StrmCkr wrote:I did mean it actually, from the links I sent you in the past regarding the direction muti colour was advancing befor it was renendered obsolete but its premises was their to be equivalent to gem and 3d MEd.
which is the definitions for. Muti colouring I use as it could use muti digits. But I don't have implemented in my Solver as that remains short chains and over sets.(nor was the advanced styles implemented into any solver that I know)
Yes, I remember those discussions, but my point is still the same. Whatever the prehistoric definitions of those techniques might have been, it's mostly irrelevant today. I value your input in explaining the history of various techniques, and I find it interesting, but when discussing current techniques it just confuses people if obsolete or subjective definitions are used as if they were current and popular.
Most prominent sources are in full agreement about what's Simple Coloring, Multi-Coloring, 3D-Medusa, and GEM -- and they're all distinct and easily recognizable coloring techniques by those definitions. Using those crystal-clear definitions makes communication much easier because then there's no ambiguity about what is actually meant. It's just about keeping things simple for current users, even if the history is more complex.
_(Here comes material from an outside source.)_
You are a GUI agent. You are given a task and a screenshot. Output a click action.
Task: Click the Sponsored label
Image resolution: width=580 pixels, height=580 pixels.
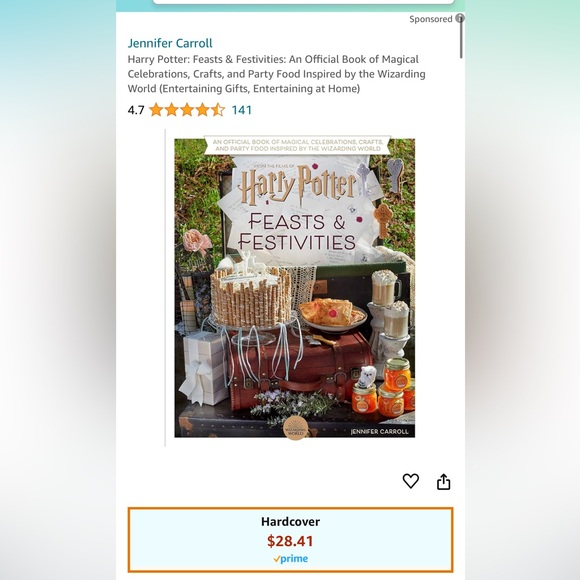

Of course the same idea of multi-coloring can be used for multiple digits as well, but then it shouldn't be called just Multi-Coloring (which is a named and well-known single-digit technique). Similarly, even if non-conjugate links were at some point discussed in the context of 3D Medusa, they shouldn't be included under that name now (as they're covered by GEM, or similar extensions). Names stop having any meaning if they're mixed at will to mean anything.